● TRY IT: Set down exactly the lines in the records below that run from the line with "The image size is (1332, 896)." to the line with "Given: Open the ツール menu", inclusive, and nothing more.

● DATASET EXTRACT:
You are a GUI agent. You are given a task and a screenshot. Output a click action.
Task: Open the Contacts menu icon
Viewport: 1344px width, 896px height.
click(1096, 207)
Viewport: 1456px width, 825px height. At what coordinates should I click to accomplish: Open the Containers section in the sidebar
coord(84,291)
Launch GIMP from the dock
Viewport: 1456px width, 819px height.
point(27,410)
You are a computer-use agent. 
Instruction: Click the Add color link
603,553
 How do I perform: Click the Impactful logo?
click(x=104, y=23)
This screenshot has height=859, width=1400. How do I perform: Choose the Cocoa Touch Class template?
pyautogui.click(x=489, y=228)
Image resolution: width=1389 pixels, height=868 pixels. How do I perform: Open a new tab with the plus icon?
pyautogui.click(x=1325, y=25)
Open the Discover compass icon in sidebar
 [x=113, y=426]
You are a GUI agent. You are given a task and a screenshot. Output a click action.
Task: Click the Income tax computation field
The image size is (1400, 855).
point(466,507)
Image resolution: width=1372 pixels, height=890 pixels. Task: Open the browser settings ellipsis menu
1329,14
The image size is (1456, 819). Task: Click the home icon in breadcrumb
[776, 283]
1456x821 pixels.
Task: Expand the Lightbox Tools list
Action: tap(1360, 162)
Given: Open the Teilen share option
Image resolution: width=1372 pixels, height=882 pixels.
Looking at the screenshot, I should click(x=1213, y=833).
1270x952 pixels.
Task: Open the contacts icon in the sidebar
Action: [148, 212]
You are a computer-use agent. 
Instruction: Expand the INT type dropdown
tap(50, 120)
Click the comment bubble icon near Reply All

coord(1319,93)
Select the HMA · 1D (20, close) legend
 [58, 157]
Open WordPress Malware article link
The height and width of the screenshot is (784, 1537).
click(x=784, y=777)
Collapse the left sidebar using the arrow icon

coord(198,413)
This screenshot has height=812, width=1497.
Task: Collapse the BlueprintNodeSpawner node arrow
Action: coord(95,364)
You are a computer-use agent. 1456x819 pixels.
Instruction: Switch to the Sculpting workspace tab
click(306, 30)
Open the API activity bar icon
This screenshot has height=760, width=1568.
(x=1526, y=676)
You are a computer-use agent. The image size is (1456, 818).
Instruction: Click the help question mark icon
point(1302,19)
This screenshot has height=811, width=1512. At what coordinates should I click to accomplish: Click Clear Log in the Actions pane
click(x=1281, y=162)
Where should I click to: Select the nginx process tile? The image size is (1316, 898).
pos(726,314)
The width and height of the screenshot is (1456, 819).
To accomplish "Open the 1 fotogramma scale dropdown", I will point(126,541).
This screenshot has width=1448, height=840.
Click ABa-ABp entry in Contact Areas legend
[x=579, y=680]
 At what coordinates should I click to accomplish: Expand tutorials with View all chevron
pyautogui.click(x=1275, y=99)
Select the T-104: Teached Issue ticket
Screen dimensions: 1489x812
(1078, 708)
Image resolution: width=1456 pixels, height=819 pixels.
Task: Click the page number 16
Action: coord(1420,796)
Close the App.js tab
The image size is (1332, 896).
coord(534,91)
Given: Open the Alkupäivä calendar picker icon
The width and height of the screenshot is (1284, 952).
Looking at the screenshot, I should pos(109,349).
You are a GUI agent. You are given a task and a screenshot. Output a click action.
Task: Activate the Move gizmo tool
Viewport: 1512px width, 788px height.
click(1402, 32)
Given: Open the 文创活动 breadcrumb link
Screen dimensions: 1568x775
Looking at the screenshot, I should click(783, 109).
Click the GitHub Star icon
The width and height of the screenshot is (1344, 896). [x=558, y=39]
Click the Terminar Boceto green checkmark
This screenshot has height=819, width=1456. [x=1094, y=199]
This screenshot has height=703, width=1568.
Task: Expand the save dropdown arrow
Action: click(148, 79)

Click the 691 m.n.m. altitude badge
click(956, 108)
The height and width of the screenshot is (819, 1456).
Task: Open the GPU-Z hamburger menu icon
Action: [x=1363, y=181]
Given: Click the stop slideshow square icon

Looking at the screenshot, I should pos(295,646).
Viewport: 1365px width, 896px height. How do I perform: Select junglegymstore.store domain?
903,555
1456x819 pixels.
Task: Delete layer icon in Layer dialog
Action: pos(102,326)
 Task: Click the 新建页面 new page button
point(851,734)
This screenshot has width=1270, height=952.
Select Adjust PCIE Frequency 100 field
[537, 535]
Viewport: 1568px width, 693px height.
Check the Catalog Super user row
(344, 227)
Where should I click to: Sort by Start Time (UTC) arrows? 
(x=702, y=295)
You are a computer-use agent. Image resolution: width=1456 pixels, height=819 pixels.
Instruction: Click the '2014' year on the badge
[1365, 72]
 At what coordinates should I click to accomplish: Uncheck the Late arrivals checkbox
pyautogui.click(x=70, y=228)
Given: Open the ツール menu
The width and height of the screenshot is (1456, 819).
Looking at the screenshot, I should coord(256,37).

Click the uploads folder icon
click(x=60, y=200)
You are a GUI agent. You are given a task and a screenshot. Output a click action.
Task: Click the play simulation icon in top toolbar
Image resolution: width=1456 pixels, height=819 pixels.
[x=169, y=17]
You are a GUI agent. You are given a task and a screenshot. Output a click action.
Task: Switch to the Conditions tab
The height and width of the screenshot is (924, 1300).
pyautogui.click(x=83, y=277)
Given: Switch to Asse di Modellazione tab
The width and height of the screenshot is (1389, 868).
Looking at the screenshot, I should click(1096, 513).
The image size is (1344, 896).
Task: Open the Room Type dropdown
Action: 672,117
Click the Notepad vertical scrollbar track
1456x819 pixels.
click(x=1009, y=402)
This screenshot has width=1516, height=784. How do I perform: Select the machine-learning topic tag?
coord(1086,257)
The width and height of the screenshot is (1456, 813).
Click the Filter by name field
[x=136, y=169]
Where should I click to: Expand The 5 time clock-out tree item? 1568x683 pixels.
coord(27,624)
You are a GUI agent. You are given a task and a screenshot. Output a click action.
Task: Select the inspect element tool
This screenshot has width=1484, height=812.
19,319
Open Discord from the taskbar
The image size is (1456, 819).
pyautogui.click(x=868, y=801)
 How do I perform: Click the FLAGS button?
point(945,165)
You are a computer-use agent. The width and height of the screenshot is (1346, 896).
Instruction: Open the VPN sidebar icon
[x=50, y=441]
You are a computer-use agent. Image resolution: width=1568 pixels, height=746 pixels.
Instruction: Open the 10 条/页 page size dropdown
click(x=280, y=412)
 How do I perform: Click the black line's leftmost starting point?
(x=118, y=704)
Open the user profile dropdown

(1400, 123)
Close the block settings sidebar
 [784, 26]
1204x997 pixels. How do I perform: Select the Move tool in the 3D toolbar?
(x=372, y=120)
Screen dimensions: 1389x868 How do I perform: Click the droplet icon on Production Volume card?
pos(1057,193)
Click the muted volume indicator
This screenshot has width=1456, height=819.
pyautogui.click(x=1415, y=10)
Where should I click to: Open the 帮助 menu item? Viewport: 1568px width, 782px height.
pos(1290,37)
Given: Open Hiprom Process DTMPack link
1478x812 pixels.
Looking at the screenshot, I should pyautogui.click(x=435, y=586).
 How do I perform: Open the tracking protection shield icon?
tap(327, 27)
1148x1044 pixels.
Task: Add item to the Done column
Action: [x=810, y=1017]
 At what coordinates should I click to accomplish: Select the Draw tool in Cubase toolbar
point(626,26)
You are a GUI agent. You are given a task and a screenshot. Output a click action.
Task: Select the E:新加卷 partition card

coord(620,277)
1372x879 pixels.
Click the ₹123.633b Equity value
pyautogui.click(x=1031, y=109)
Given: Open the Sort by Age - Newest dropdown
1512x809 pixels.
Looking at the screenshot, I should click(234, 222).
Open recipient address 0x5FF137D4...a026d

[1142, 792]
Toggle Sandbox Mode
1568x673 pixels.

● ANSWER TO THE EXERCISE:
The image size is (1332, 896).
coord(534,91)
Given: Open the Alkupäivä calendar picker icon
The width and height of the screenshot is (1284, 952).
Looking at the screenshot, I should pos(109,349).
You are a GUI agent. You are given a task and a screenshot. Output a click action.
Task: Activate the Move gizmo tool
Viewport: 1512px width, 788px height.
click(1402, 32)
Given: Open the 文创活动 breadcrumb link
Screen dimensions: 1568x775
Looking at the screenshot, I should click(783, 109).
Click the GitHub Star icon
The width and height of the screenshot is (1344, 896). [x=558, y=39]
Click the Terminar Boceto green checkmark
This screenshot has height=819, width=1456. [x=1094, y=199]
This screenshot has height=703, width=1568.
Task: Expand the save dropdown arrow
Action: click(148, 79)

Click the 691 m.n.m. altitude badge
click(956, 108)
The height and width of the screenshot is (819, 1456).
Task: Open the GPU-Z hamburger menu icon
Action: [x=1363, y=181]
Given: Click the stop slideshow square icon

Looking at the screenshot, I should pos(295,646).
Viewport: 1365px width, 896px height. How do I perform: Select junglegymstore.store domain?
903,555
1456x819 pixels.
Task: Delete layer icon in Layer dialog
Action: pos(102,326)
 Task: Click the 新建页面 new page button
point(851,734)
This screenshot has width=1270, height=952.
Select Adjust PCIE Frequency 100 field
[537, 535]
Viewport: 1568px width, 693px height.
Check the Catalog Super user row
(344, 227)
Where should I click to: Sort by Start Time (UTC) arrows? 
(x=702, y=295)
You are a computer-use agent. Image resolution: width=1456 pixels, height=819 pixels.
Instruction: Click the '2014' year on the badge
[1365, 72]
 At what coordinates should I click to accomplish: Uncheck the Late arrivals checkbox
pyautogui.click(x=70, y=228)
Given: Open the ツール menu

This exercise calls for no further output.